Upon graduating from UWC Costa Rica, I moved back home to Lebanon to work as a volunteer in a refugee camp in the south of Lebanon on a project that empowered Palestinian refugees between the ages of 8 to 16 on the importance of non-violent communication, equipping them with skills that they lacked in their classrooms, on how to cope and engage with society as an oppressed community. Most students were high school dropouts, while some had already been child soldier recruits.
After six months of full dedication to this project, I decided to decline all my offers to universities abroad (as the plan was to move to Toronto and enroll at the University of Toronto) and stay in Lebanon and study at the Lebanese American University, pursuing a degree in Political Science and International Affairs.
Throughout my degree, I chose to actively engage with different refugee communities within the education sector to actively and voluntarily understand how oppressed societies in my country are treated and try to improve their lives in one way or another.
I worked with different NGOs and think tanks that invested heavily in understanding the complexities of Palestinian refugees in Lebanon and how to create programs to respond to the youth and include them more in society.
The most impactful experience I had was working with the UWC National Committee for Palestinian Refugees, giving two to five scholarships a year to young Palestinian refugees across Lebanon.

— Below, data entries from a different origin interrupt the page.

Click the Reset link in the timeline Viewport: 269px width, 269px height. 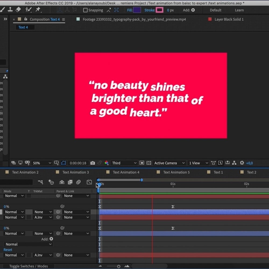coord(8,250)
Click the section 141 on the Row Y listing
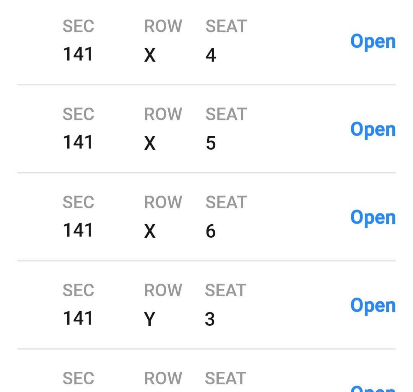The width and height of the screenshot is (413, 392). 78,318
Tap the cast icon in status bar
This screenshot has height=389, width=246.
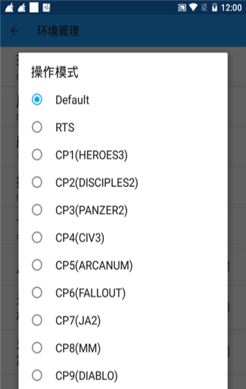(182, 8)
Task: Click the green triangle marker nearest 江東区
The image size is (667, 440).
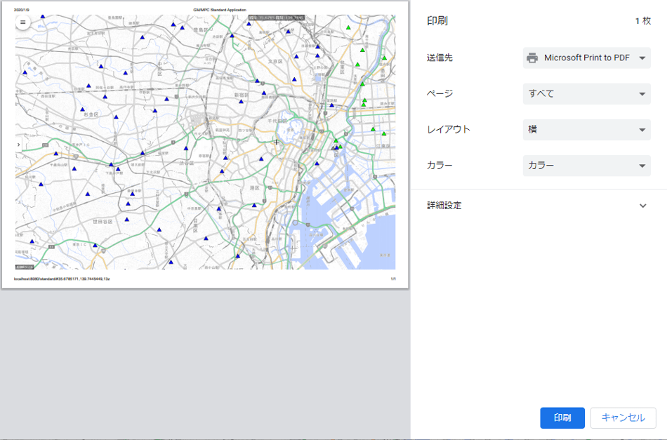Action: pyautogui.click(x=383, y=133)

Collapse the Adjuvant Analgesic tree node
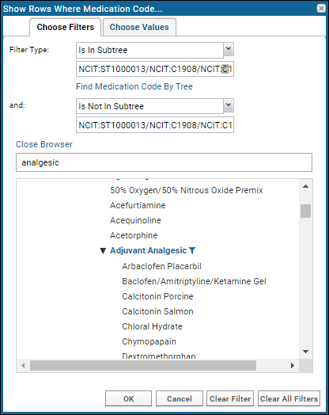(103, 250)

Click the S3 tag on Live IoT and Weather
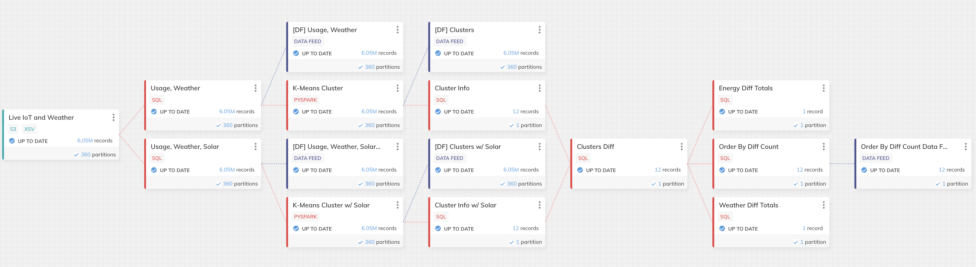point(13,129)
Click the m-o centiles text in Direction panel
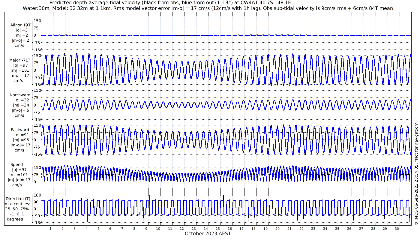Screen dimensions: 420x240 (x=19, y=204)
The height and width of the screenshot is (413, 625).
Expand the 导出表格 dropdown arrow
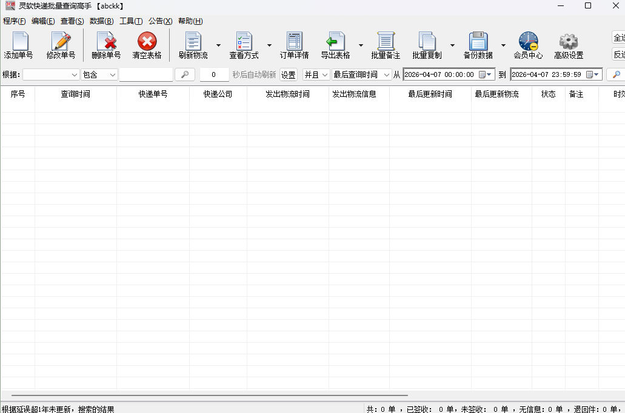tap(361, 45)
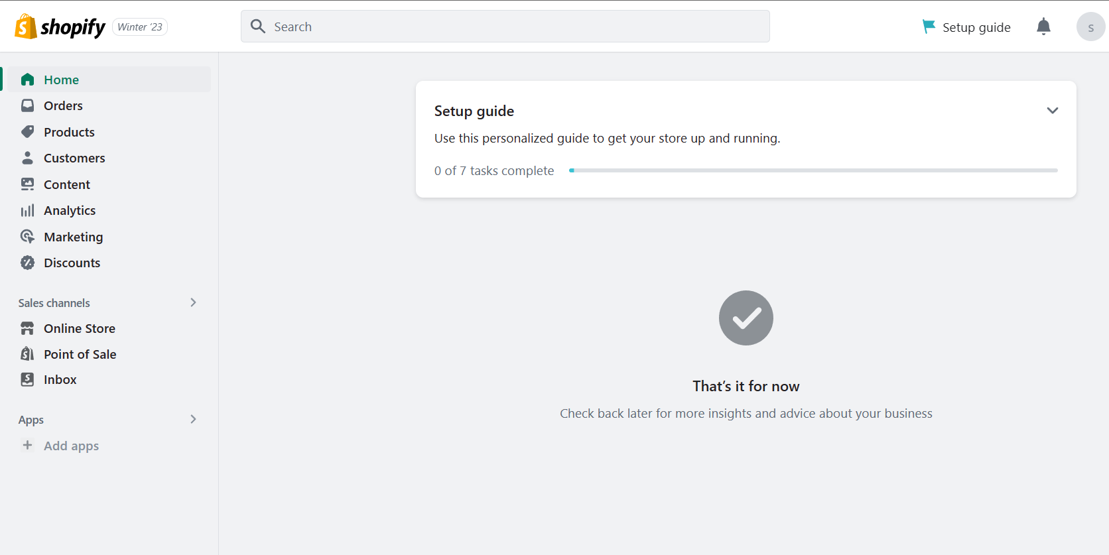The height and width of the screenshot is (555, 1109).
Task: Open the Orders inbox icon in sidebar
Action: pyautogui.click(x=27, y=105)
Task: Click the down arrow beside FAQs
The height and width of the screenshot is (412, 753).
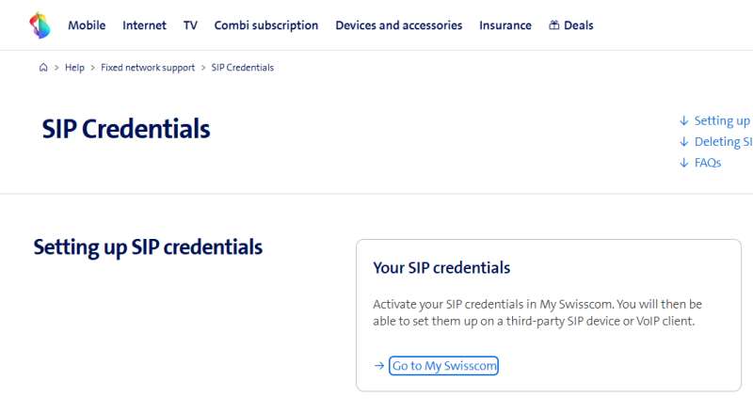Action: tap(683, 163)
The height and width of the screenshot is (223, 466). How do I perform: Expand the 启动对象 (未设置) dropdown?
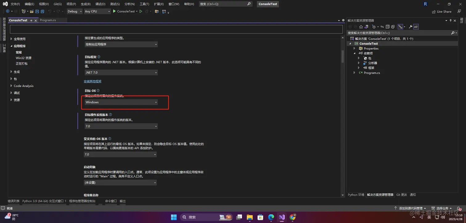(x=120, y=182)
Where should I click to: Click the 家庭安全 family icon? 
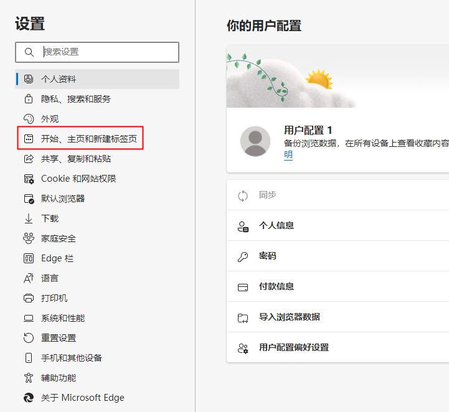[x=29, y=238]
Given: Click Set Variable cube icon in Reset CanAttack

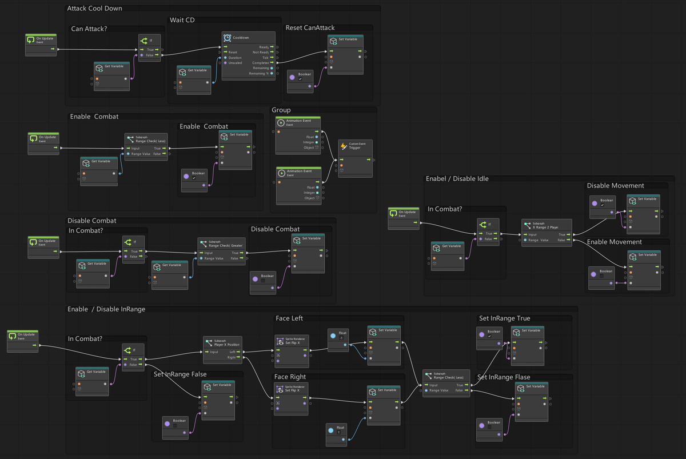Looking at the screenshot, I should coord(333,42).
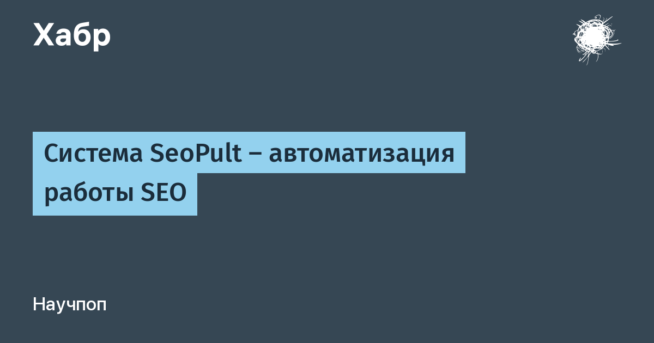654x343 pixels.
Task: Click the light blue second headline bar
Action: tap(115, 194)
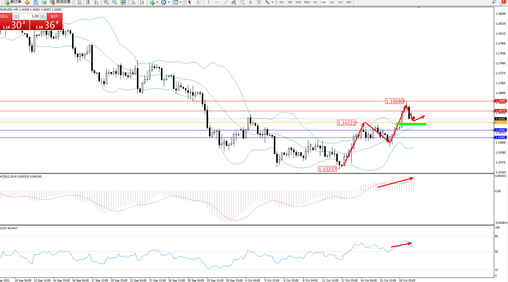Open the search magnifier in the top right
Viewport: 508px width, 282px height.
coord(494,2)
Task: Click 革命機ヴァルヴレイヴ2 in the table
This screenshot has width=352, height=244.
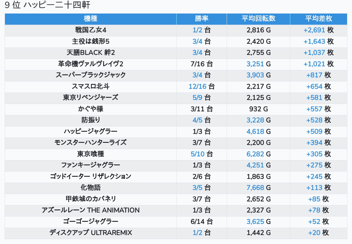Action: coord(90,64)
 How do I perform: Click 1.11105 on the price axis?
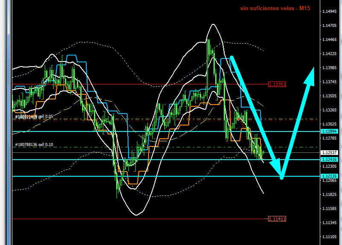[x=330, y=237]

Each student comes from a family, a community, a society that has been oppressed and neglected for over 68 years; giving them a scholarship revives their reason for existence and reminds them that they are not alone and that people do care for them and want to work with them to improve their conditions.
Each student brings life and hopes to the camps that there are opportunities to work hard and set their ambitions up high.
I was one of the founding members of the Palestinian refugee committee in Lebanon and have been a long-lasting member of the Lebanese National Committee. I was wearing several hats depending on what is needed in the committee, from running selections to carrying out promotional activities to admin work applying and sending the students that have been selected.
One interesting story worth mentioning:
One of our students from the Palestinian refugee camps that were selected to study at Mahindra came back after two years and told me, “Tara, you know if there’s one thing that I never experienced and UWC managed to show me, it was that I was able to experience what it’s like to be treated as a normal students a normal human being, the permanent label of a ‘refugee’ marked on my forehead since I was born had suddenly disappeared. I felt that I finally could be treated just like everyone else. UWC taught me the essence of what humanity felt like.”
In 2015, Tara received a Chevening Scholarship to pursue her master’s degree in public administration and management at UCL (University College London). She wrote her dissertation on Integration policies within the educational sector for refugees and asylum seekers in the UK that included policy recommendations addressed to the UK government.
Today, Tara is the C.E.O. of
3QA, a Lebanon-based startup covering the Levant Region, intending to support organizations, foundations, and other entities in the third sector to enhance the quality of their work.